This post looks at a couple of size tricks used in the RP2350 bootrom. There is one trick for sparse and one trick for dense case statements.
That bootrom has some pretty gnarly size hacks because it has to fit a lot of functionality into a 32 kB mask ROM, and execute on both Arm and RISC-V. These two tricks are on the more generally useful end of the spectrum; you can apply them in your own hand-written RISC-V code if you are tight on space.
For the purpose of this post we are interested only in static code size. Performance benchmarking is for nerds.
The RISC-V C extension has relatively few instructions which observe or modify the program counter:
c.j: set pc = pc + imm
(range of 2 kB)
c.jal: set ra = pc + 2;
set pc = pc + imm (range of 2 kB)
c.jalr: set ra = pc + 2;
set pc = rs1 (rs1 is any x
register except zero)
c.jr: set pc = rs1 (rs1 is
any x register except zero)
c.beqz: if rs1 is zero, set
pc = pc + imm (rs1 is in
x8-x15, range of 256 B)
c.bnez: if rs1 is nonzero, set
pc = pc + imm (rs1 is in
x8-x15, range of 256 B)
That’s it. One painful omission is a 16-bit counterpart for
auipc, like lda from Thumb; in fact the only
16-bit instructions that write a PC-relative value into a GPR are
c.jal and c.jalr, and you can bet we will make
use of this fact.
There are also the cm.popret and cm.popretz
instructions from Zcmp, but they are mostly irrelevant for this post.
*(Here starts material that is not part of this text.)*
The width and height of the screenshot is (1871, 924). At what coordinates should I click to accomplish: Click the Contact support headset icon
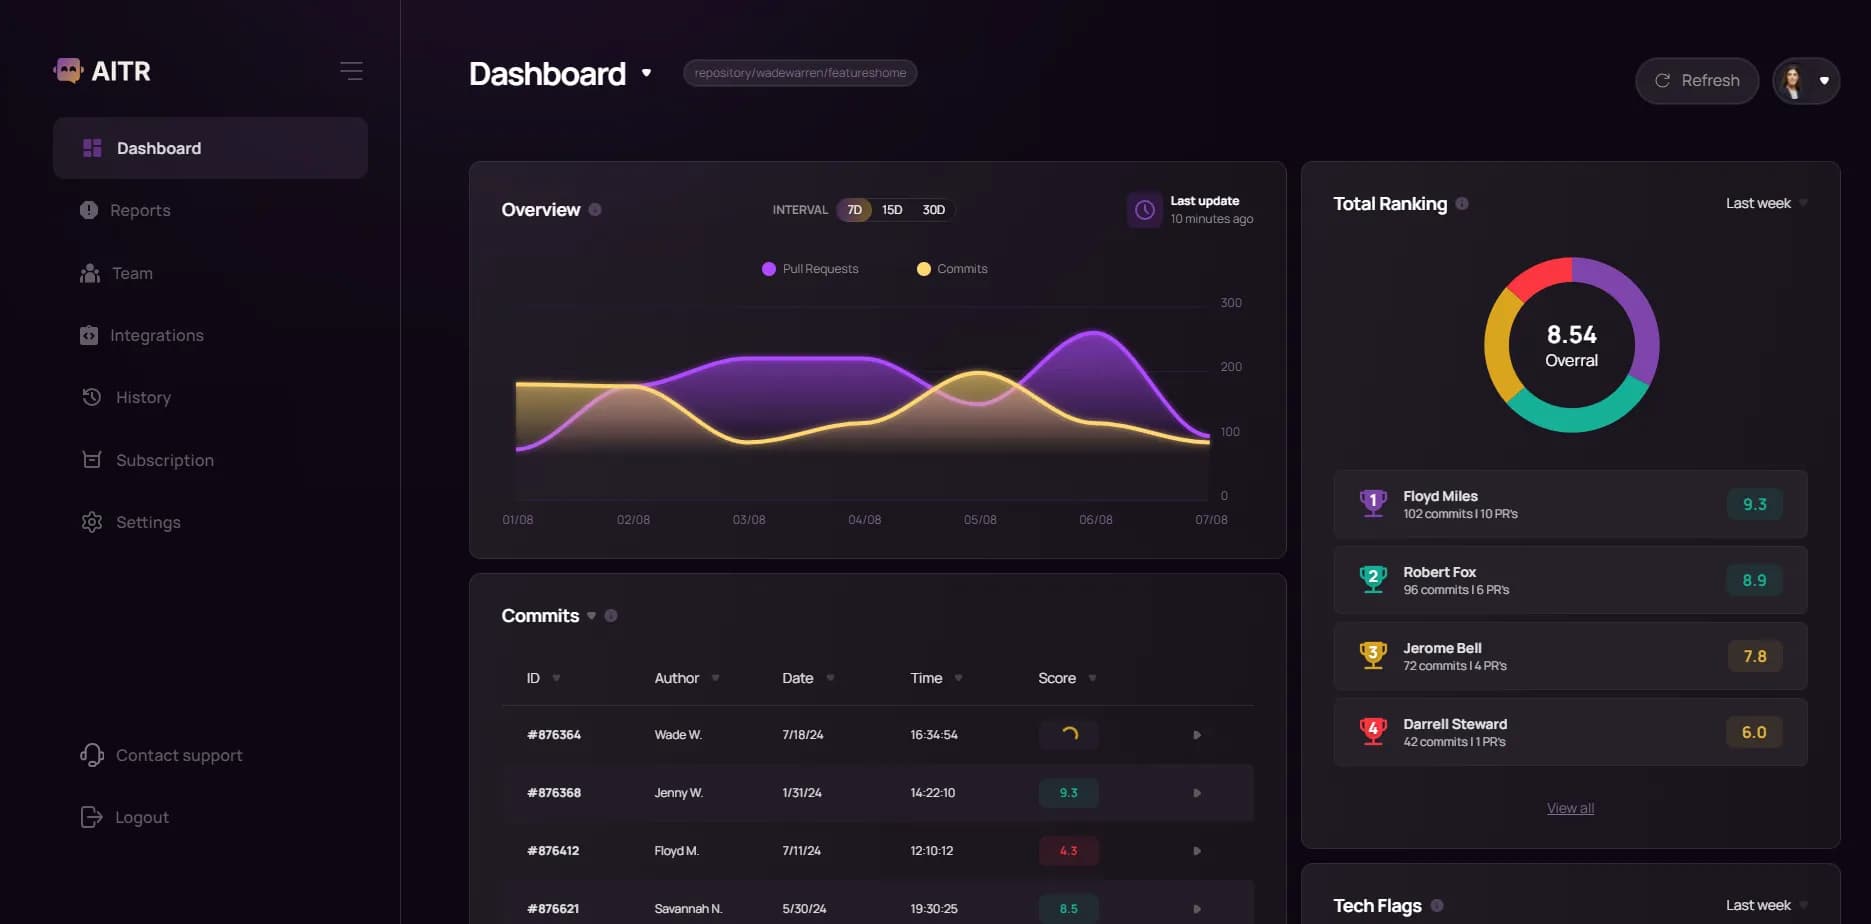(x=91, y=755)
We’ll stick to the RV32IC dialect.
A sparse case statement is one where the case items are not numerically consecutive. Say I want to select one of five integers depending on whether an upper-case letter appears in my name:
// Still a better workload than Dhrystone
int is_luke(char x, int a, int b, int c, int d, int e) {
switch (x) {
case 'L': return a;
case 'U': return b;
case 'K': return c;
case 'E': return d;
default: return e;
}
}You can look at that code on Godbolt here but I’m going to use
objdump output because it makes the instruction sizes more
visually obvious. All compilation in this post is with GCC 15.1.0.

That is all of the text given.